Qualcomm Sampling 10nm 48-Core Server SoC

sykobee replied

08 December 2016, 08:34 AM
Qualcomm will have designed this processor in tandem with potential customers - Google, Amazon, Baidu, etc - so will be targeting their needs.

If you want in on the massively profitable server market, you work with what you have - Qualcomm have no x86 license, that's out of the door. So you create a presumably-high IPC ARM core design (Falkor), and you make use of other core competencies (or which Qualcomm has many).

Note that one rumoured aspect is on-die or on-package FPGA (Xilinx) as an option with this design. There may also be on-package HBM2 to deal with the memory bandwidth issue (at least for cached assets).

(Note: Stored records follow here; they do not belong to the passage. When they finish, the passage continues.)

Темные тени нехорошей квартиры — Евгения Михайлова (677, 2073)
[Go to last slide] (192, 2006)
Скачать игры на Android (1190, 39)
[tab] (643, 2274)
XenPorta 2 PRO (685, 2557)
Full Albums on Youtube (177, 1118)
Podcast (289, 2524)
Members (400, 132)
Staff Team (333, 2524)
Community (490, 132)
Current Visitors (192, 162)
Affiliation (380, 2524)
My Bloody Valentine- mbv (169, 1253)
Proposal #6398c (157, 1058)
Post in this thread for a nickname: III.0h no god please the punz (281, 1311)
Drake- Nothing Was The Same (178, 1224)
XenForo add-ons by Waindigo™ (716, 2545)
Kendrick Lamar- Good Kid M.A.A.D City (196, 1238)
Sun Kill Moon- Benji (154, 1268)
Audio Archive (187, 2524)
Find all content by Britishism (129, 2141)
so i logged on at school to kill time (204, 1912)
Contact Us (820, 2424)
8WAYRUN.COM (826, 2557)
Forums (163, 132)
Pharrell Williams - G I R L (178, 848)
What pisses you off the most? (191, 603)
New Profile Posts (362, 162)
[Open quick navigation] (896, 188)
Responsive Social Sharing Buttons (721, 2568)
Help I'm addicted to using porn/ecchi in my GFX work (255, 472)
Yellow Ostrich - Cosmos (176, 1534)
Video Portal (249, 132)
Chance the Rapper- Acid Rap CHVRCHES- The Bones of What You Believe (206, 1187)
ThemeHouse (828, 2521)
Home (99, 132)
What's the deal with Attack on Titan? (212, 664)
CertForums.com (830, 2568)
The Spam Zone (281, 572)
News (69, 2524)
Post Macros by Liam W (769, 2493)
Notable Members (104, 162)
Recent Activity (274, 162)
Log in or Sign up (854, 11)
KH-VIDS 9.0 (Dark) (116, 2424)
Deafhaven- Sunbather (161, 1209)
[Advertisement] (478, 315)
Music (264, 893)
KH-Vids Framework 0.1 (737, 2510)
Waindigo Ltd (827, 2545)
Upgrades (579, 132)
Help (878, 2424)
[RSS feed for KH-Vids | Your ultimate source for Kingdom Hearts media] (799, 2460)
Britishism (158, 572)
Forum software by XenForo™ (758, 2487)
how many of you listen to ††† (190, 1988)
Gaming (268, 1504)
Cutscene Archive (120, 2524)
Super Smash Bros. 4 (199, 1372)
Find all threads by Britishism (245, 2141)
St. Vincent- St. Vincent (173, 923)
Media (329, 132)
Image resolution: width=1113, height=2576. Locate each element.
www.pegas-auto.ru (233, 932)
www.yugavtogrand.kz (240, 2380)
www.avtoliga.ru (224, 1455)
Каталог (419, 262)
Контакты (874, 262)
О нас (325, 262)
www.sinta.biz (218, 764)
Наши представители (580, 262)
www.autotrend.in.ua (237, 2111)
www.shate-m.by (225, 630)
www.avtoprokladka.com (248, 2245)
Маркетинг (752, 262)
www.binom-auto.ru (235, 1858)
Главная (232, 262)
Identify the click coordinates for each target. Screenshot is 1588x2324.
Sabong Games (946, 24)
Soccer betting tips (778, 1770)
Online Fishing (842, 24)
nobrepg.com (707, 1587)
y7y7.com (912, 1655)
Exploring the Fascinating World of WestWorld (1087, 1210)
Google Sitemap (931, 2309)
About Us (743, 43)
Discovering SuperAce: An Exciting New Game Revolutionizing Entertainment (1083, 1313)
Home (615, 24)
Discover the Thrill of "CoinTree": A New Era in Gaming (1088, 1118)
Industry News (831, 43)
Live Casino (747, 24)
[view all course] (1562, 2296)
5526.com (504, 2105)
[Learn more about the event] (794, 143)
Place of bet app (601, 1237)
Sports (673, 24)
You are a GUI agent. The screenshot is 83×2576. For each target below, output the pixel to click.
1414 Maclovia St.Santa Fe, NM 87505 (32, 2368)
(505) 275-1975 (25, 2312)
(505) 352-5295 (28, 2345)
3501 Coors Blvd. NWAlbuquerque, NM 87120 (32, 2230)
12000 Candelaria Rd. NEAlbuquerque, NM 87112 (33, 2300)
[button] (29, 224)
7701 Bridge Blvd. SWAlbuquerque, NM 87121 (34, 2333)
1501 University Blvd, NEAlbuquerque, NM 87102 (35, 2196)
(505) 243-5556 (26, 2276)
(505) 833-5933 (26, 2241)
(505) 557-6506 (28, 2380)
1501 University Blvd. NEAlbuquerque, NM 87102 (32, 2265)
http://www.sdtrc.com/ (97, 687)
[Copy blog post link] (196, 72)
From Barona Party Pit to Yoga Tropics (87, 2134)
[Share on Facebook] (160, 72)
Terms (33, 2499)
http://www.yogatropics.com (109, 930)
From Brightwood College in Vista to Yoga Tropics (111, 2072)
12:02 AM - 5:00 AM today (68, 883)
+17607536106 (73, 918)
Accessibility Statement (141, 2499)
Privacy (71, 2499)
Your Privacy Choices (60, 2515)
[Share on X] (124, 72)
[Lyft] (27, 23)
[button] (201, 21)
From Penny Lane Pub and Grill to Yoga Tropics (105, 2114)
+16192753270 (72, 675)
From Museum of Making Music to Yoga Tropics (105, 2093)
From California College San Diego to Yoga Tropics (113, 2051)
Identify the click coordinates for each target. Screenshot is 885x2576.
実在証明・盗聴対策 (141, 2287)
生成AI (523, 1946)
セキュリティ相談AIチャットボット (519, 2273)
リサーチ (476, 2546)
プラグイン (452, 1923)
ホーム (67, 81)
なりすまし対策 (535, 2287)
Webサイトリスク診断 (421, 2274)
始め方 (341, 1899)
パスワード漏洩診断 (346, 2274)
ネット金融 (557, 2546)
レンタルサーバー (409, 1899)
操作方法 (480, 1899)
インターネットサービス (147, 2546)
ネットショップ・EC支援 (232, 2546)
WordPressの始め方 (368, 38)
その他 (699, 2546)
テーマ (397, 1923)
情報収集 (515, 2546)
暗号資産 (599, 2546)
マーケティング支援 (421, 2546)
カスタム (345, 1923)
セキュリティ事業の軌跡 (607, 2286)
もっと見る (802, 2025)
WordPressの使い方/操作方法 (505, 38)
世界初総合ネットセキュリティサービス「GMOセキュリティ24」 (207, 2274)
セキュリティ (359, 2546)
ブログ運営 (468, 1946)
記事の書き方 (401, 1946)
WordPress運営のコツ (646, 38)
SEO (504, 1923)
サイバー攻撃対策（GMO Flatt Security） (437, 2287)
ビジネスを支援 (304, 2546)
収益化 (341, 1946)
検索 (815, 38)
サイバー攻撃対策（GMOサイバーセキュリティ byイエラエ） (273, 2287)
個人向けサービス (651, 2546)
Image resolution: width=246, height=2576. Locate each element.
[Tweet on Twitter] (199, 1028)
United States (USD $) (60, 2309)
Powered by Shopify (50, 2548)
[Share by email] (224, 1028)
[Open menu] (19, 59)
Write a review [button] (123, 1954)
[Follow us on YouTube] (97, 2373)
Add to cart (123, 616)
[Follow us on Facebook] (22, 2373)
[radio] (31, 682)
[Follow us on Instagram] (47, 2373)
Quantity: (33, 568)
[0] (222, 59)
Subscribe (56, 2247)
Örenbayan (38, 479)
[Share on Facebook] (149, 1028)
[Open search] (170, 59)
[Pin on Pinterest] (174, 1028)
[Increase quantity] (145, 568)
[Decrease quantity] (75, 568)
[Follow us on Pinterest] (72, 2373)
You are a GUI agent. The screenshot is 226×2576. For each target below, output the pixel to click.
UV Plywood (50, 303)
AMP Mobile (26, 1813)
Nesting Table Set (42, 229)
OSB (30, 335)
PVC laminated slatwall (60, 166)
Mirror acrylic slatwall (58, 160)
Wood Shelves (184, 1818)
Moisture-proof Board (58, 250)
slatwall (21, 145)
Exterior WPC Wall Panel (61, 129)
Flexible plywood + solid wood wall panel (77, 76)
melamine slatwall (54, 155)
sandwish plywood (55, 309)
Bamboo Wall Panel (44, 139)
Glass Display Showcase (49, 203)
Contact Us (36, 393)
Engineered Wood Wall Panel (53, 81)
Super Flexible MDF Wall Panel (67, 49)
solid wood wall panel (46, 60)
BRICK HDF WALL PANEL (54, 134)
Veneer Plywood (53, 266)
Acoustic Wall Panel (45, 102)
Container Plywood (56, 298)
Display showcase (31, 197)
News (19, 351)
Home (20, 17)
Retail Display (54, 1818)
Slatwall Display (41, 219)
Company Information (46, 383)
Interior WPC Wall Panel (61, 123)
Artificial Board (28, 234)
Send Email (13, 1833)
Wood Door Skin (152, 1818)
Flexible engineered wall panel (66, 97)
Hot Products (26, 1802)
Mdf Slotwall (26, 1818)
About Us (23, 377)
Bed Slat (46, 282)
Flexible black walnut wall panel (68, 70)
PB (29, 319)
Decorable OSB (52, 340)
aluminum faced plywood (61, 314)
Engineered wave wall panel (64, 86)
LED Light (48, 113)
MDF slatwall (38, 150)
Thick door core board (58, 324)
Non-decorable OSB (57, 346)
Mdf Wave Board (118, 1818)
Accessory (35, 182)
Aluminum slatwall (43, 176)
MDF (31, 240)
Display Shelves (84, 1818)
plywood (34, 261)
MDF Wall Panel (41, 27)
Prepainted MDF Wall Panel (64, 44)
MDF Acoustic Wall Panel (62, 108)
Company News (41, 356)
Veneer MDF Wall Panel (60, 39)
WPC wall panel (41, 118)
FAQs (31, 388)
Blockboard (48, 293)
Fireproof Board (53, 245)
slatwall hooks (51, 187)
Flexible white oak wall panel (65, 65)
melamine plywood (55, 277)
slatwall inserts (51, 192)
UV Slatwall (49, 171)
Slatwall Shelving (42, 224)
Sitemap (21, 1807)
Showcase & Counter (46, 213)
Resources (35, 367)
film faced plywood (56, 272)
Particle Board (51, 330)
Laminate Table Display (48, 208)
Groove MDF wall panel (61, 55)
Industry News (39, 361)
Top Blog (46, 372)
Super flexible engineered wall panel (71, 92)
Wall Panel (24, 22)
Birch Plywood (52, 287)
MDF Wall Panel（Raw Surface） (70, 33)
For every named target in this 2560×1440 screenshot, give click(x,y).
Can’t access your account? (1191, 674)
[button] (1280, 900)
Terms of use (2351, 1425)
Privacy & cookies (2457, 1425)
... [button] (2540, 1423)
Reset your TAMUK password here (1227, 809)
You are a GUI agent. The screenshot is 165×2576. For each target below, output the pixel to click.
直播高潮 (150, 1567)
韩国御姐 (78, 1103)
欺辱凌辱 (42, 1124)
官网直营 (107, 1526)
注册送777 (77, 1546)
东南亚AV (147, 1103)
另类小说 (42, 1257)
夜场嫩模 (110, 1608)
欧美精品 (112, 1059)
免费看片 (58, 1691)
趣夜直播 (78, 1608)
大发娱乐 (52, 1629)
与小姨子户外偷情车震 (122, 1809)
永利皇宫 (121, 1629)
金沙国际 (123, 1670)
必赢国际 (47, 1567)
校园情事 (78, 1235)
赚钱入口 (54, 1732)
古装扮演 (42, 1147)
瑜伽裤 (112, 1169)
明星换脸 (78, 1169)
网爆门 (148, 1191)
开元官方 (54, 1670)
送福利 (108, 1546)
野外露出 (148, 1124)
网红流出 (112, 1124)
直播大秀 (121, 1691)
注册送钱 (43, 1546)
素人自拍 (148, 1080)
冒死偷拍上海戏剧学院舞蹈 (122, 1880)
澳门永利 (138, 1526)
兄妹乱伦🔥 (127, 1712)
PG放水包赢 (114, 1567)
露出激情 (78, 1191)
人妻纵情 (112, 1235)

Falkor (the core) is likely to be used in future Windows products, now that MS has announced it's trying again, and doing it properly this time round.
Leave a comment:
Jabberwocky replied

08 December 2016, 08:33 AM
Originally posted by gnufreex View Post

Html in kernel? Torvalds wont like that.

Application, not operating system... (practiceliteracy thx bai)
Likes 1
Leave a comment:
wizard69 replied

08 December 2016, 08:30 AM
Originally posted by liam View Post

Assuming the bus isn't terribly designed, this lets you pay for the dram,nic(s),accelerators ONCE per 48 cores. In a best case scenario all 48 cores will be able to interleave their responses and only be responsible for 1/48 of the power budget. The worst case is only 1 core is active (HOPEFULLY the others are either hotplugged or in a very low C-state) while occasionally servicing requests and paying for all the other hardware that would otherwise be amortized.
If you want a specific application, qualcomm mentioned hadoop and spark. To me, that suggests rather low ipc (so, relying on stupidly parallel workoads and the new arm neon instructions (http://www.eetimes.com/document.asp?doc_id=1330339)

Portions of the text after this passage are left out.